Finding the Bengal Presidency too large for one governor to administer, in 1905 the English decided to redraw its boundaries and divided it into two parts.
The provinces of Bengal and Assam were reconstituted so as to form the two provinces of manageable size. Western Bengal, with a population of 54 million (42 million Hindus and 9 million Muslims); and Eastern Bengal and Assam with a population of 31 million (12 million Hindus and 18 million Muslims). The territory to be transferred from Bengal to the new province consisted of the districts of Chittagong and Dhaka Divisions, Rajshahi Division excluding Darjeeling, and the District of Malda.
Curzon, the Viceroy of India, sent the proposal to London in February 1905. The Secretary of State for India St. John Brodrich sanctioned it in June, and the proclamation of the formation of the new province was issued in September. The province of Bengal and Assam came into being on October 16 1905.

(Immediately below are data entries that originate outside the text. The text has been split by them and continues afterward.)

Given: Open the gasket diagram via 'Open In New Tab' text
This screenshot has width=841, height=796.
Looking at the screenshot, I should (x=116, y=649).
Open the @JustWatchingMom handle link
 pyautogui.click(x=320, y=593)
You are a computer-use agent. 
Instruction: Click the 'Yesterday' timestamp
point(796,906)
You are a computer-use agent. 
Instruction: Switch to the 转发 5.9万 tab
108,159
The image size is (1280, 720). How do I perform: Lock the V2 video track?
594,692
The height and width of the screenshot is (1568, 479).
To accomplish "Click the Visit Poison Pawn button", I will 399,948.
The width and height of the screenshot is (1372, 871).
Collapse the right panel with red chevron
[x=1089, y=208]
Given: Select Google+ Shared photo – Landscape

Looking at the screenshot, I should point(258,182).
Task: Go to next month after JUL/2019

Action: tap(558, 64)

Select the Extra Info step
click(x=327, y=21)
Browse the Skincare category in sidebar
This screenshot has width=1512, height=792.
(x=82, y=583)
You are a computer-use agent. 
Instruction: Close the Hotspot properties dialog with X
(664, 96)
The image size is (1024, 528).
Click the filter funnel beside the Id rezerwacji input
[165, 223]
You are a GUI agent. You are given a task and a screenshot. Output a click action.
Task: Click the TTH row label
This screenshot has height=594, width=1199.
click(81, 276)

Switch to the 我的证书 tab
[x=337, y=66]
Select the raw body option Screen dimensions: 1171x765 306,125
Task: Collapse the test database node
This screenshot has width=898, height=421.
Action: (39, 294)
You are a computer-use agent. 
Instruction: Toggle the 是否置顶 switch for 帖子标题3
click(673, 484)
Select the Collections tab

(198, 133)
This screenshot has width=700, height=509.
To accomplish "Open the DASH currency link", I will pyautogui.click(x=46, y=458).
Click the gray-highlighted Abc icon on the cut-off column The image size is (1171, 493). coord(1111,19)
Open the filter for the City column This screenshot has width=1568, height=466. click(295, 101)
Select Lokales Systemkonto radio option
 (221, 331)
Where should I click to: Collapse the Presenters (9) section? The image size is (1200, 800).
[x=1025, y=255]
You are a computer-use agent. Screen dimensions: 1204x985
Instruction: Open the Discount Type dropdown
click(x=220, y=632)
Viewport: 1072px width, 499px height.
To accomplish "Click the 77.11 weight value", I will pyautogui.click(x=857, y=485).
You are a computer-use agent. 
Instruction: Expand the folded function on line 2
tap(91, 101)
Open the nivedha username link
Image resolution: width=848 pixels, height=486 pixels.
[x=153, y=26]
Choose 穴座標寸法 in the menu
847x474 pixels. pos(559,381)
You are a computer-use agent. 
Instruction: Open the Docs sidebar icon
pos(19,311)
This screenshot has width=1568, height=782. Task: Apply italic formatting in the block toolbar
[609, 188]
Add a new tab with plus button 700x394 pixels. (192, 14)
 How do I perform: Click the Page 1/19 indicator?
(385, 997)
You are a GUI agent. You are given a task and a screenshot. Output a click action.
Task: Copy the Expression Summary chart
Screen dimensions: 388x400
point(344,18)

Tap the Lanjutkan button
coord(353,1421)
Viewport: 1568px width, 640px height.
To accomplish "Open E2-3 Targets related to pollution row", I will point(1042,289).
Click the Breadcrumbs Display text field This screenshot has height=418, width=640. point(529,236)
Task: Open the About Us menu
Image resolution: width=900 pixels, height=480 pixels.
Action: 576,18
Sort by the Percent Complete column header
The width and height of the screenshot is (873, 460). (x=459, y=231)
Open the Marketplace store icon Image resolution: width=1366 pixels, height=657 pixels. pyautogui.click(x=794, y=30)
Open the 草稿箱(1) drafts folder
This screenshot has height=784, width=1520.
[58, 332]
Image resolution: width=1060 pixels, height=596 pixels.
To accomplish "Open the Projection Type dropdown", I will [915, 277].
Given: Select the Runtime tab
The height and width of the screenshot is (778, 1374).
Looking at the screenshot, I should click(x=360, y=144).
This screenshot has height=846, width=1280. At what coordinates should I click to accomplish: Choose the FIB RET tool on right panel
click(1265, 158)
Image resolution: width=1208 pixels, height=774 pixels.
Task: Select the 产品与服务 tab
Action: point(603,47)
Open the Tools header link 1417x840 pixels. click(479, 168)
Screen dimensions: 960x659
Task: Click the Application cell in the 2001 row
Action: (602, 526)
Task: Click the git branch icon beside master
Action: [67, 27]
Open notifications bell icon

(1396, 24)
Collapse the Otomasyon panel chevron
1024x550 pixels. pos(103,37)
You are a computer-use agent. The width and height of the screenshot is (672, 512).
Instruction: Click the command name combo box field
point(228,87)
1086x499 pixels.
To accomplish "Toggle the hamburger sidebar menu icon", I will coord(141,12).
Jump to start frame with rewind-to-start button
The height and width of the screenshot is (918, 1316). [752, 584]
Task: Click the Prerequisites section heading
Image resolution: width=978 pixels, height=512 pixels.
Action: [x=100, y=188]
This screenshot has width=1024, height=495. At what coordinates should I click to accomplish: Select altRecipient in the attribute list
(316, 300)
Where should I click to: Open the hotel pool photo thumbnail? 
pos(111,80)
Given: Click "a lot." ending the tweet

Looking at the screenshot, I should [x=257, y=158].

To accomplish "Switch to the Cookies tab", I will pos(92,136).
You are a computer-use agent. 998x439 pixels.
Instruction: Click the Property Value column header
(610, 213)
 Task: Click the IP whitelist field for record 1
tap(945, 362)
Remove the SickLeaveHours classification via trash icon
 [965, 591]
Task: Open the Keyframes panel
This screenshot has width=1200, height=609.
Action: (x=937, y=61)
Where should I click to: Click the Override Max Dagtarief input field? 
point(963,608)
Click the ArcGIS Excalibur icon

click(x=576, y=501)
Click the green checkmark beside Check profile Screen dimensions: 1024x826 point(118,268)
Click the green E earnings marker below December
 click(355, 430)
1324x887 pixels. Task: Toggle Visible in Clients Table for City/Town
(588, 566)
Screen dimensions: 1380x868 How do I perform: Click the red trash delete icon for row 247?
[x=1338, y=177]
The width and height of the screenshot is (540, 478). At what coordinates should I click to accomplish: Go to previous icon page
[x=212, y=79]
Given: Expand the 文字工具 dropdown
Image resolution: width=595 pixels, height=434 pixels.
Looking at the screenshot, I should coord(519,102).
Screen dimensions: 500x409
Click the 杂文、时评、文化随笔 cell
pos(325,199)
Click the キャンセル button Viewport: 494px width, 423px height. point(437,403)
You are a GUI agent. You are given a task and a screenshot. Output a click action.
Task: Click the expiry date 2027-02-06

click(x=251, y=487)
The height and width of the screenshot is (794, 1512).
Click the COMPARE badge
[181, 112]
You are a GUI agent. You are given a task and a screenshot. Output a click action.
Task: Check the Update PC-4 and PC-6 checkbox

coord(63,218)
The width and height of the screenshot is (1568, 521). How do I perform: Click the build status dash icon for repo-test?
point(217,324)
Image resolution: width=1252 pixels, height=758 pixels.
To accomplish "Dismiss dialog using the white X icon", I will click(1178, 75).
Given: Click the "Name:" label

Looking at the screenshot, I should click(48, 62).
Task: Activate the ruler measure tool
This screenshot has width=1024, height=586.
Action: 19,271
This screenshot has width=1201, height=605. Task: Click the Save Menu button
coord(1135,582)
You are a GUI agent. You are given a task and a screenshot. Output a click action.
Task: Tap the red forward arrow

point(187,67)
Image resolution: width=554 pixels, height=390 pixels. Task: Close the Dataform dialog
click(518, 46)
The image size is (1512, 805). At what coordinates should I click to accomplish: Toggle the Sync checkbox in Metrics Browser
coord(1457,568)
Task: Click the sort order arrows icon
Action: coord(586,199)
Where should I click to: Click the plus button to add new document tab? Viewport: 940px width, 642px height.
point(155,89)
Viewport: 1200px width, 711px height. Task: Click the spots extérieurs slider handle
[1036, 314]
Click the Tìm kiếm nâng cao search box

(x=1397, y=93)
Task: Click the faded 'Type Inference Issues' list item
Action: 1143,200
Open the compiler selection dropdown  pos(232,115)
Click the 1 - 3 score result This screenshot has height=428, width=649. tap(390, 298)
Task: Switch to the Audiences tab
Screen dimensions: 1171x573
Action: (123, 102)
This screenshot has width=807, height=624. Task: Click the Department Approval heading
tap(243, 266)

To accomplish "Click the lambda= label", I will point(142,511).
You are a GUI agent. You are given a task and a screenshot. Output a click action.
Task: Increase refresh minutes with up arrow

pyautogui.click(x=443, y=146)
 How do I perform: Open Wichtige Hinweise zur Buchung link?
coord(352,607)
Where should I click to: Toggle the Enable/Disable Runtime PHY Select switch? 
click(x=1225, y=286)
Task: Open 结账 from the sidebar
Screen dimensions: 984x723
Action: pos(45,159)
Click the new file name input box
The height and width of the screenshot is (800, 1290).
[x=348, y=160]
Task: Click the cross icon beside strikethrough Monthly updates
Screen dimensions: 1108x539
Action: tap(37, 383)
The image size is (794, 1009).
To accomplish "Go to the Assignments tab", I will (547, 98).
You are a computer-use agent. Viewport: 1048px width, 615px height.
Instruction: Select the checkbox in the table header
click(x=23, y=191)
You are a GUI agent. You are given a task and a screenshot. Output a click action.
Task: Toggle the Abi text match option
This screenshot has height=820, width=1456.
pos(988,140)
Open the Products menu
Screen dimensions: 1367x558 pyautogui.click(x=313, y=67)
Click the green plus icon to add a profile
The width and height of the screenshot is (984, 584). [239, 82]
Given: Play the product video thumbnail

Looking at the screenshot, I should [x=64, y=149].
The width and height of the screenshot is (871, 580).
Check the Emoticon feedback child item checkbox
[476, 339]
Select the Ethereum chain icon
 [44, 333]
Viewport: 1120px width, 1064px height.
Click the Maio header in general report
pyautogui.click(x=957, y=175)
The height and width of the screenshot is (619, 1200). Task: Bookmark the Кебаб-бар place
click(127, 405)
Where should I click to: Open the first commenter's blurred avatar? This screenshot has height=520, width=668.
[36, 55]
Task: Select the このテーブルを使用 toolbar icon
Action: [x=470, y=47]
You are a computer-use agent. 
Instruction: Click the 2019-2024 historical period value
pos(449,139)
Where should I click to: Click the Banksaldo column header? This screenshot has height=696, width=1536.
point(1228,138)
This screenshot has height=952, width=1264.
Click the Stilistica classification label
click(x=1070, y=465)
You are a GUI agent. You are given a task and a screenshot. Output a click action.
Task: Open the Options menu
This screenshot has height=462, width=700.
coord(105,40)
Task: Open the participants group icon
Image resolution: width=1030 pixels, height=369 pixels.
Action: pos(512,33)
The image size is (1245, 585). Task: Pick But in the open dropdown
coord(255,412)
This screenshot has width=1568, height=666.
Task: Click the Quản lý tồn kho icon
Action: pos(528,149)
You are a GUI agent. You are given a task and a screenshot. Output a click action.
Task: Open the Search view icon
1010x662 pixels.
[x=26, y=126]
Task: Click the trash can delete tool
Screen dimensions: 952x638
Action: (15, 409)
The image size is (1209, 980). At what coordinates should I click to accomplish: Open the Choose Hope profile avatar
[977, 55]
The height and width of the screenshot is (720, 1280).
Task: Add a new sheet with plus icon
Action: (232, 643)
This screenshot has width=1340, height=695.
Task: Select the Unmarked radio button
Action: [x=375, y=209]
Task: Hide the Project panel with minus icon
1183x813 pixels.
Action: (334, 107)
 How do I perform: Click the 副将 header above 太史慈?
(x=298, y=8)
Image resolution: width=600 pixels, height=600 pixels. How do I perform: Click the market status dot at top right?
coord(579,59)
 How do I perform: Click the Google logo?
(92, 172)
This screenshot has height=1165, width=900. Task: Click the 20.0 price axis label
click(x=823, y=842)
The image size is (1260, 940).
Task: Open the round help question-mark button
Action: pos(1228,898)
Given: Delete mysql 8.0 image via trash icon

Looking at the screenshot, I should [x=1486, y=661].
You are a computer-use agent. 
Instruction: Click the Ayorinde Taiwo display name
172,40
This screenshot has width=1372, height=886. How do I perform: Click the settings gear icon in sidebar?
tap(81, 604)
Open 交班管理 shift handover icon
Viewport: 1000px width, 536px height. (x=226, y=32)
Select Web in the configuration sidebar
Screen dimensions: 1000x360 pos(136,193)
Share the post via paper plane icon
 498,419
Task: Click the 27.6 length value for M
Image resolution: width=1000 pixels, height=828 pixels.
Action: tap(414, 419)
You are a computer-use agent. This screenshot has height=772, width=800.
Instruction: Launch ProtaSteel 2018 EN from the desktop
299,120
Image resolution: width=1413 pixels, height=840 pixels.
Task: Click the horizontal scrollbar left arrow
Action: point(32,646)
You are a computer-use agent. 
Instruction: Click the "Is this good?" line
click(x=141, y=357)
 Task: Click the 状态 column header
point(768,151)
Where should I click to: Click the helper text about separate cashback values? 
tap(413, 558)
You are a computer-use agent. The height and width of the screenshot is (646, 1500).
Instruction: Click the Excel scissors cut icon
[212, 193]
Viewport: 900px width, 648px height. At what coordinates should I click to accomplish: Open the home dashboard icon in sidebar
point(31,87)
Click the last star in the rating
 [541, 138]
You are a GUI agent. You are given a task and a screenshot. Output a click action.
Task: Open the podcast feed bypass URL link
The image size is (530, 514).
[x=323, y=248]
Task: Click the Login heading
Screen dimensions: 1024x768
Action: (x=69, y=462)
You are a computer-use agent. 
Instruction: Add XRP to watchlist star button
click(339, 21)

Incidentally, the partition went in favor of the Muslims. Before the partition, Western Bengal, being the first area to come under western influence, was developed and industrialized. It was a striking contrast to the eastern part where the Muslim peasantry was crushed under the Hindu landlords, the river system was infested with pirates, and very few funds were allocated for education. It was dreaded as a place of banishment. The partition helped boost Bengali literature and language; efforts were also made towards the social, economic and educational uplift of the Muslims.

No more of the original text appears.